══ Records for processing

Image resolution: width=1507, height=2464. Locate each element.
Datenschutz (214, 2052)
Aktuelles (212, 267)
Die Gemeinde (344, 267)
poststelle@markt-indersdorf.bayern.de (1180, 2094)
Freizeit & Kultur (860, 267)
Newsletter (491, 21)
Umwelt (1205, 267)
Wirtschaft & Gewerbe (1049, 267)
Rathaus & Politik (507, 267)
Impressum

════

Work order.
Could you output all of the records above exactly as given?

Exercise answer.
Image resolution: width=1507, height=2464. Locate each element.
Datenschutz (214, 2052)
Aktuelles (212, 267)
Die Gemeinde (344, 267)
poststelle@markt-indersdorf.bayern.de (1180, 2094)
Freizeit & Kultur (860, 267)
Newsletter (491, 21)
Umwelt (1205, 267)
Wirtschaft & Gewerbe (1049, 267)
Rathaus & Politik (507, 267)
Impressum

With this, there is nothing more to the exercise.